Do It Afraid
Though I would not typically describe myself as a fearful person, I write this post on the third evening of the new year feeling fear of many things. Of success. Of time passed. Of missed opportunities. Of the countless times I’ve wanted to check-in with myself but instead, claimed busyness. So, close to midnight under the glow of a sewing machine & headphones starting at the top of Ariana Grande’s deluxe album of “Eternal Sunshine,” I invite introspection.
Photo: Nick Rasmussen
Model: Sandra Dunn
Looking through this gallery of photographs from this incredible shoot, it reminds me of 2O25’s notable happenings in the world of nykamping. It’s magical to see them in a list like this.
Photoshoots:
- Kelsey McQuown photographed me for EILEEN FISHER
- Mae Stier photographed Abby Baudry during lilac season
- Nick Rasmussen photographed Sandra Dunn in Irons
- Nick Rasmussen photographed Sandra Dunn on location at Forsu Farm
- Nick Rasmussen photographed Agnes Su in Irons
- Lindsey Makuwatsine photographed Abby Baudry for EILEEN FISHER
- Kelsey McQuown photographed me for The Little Fleet’s All Call Music Festival
- Mae Stier photographed me, Alyssa Smith & Alissa Thompson on location at IndieGrow
- Kelsey McQuown photographed me for the fall raffle
Exhibitions:
- “Water, Fire, UFO” at V Gallery in Omena
- “Radical Design” at Commongrounds for Traverse City Design Week
Auctions:
- Leelanau Montessori at the Old Art Building in Leland
- Folded Leaf Bookstore in Cedar, supporting LGBTQ youth
Fashion events:
- Attended Berlin fashion week pop-ups
- Judged “trashion show” at TC West
- Walked in TCFW at Slip.Vintage
- Attended Detroit’s show in East Village
- Visited “Superfine” exhibition at the Met
Collaborations:
- Patchwork tote bags with Alyssa Smith
- Giveaway with EILEEN FISHER ReNew
- Patchworked tank top with Cody Cook-Parrott for their quilt release at Cedar North
Quite frankly, owning a small business is just kinda scary. Being in charge of every product for said business adds a whole layer of scary. I finished a jacket today. A little shocked actually. It was a busy January day, with people stopping in, two made-to-order jackets purchased, one order shipped out & a new package prepared to ship tonight. It feels like my ideal chaotic day; success that I dreamed of leaves me wary, skeptical.

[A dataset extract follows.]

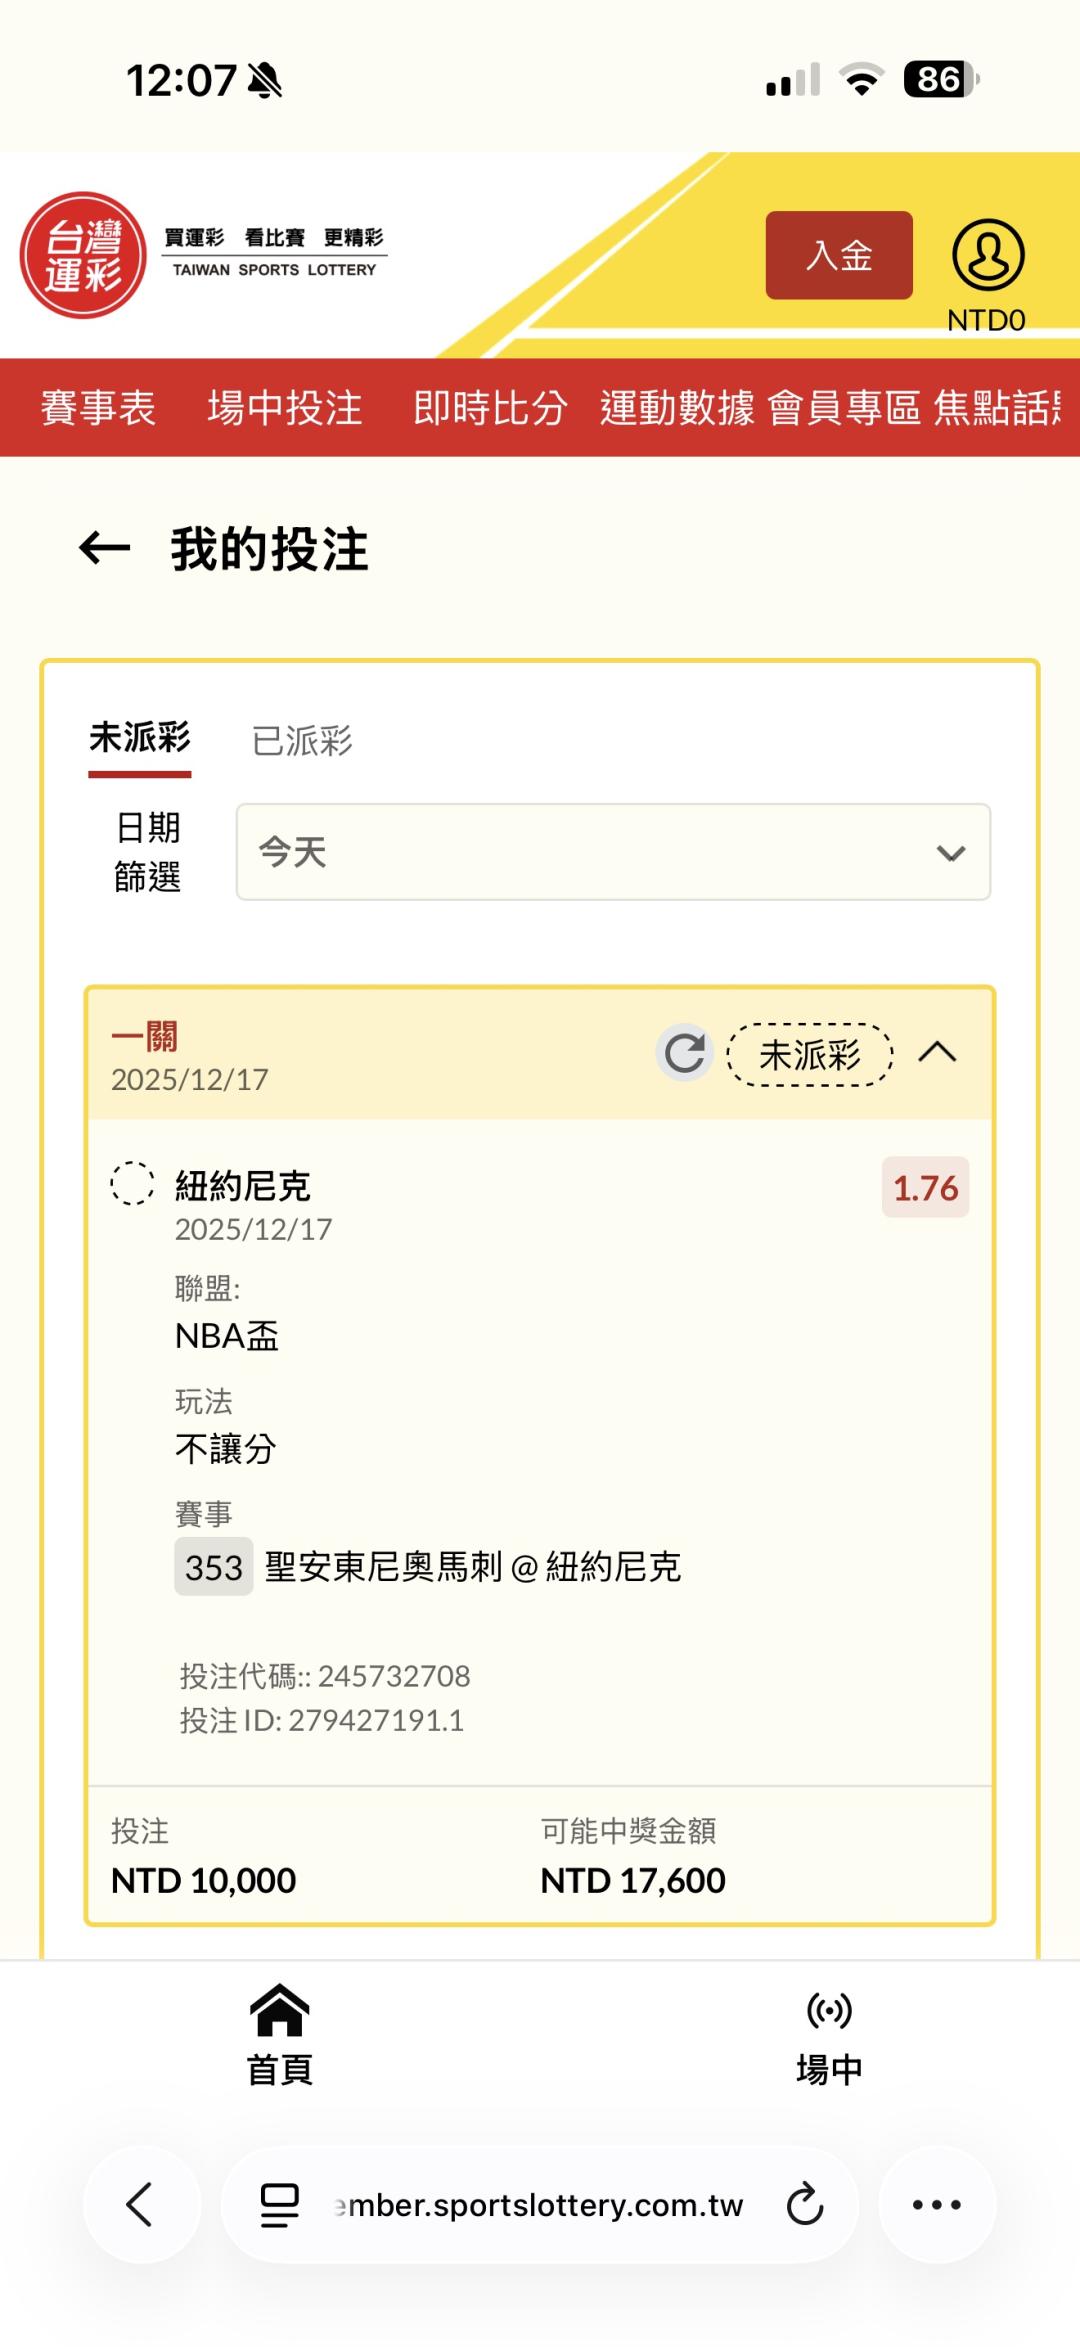This screenshot has width=1080, height=2347.
Task: Tap the browser back chevron
Action: coord(140,2204)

"What if it doesn’t work?"
"What if it does?"
When I signed the lease, I don’t remember thinking much about the business flourishing or not. I knew I could & would make it work. It has & in true transparency, I fully live off nykamping’s income & have for the last three full years. However, living & thriving definitely are different & I fear I’ve limited my potential. Expecting, pursuing & embracing abundance is the theme of this year for my relationship with nykamping. It’s proven to walk on two feet, but I think it can really soar – as long as I don’t keep pulling it back to earth.
This is where goals come in, which will require a little more thought for nykamping than Elijah Nykamp. I have the next few months planned out, with custom orders in January, made-to-order pieces in February, then March Madness 2.O with daily creations & video reels. Beyond that, I have ideas for a few collections, but minimal starting yet. Fashion shows are always a joy to be involved in, but plenty of work for not much reward. Collaborations prove successful but the coordinating takes serious mental capacity.
I’ve gone through “Eternal Sunshine” twice now, so I think it’s time to leave brainstorming for another day. For now, I just feel glad to have invested some moments remembering important events, scrolling through photos, smiling at special moments & reminding myself how I got through all those a little afraid. I pushed through to the other side. I’ll keep doing it with fear urging me to keep going.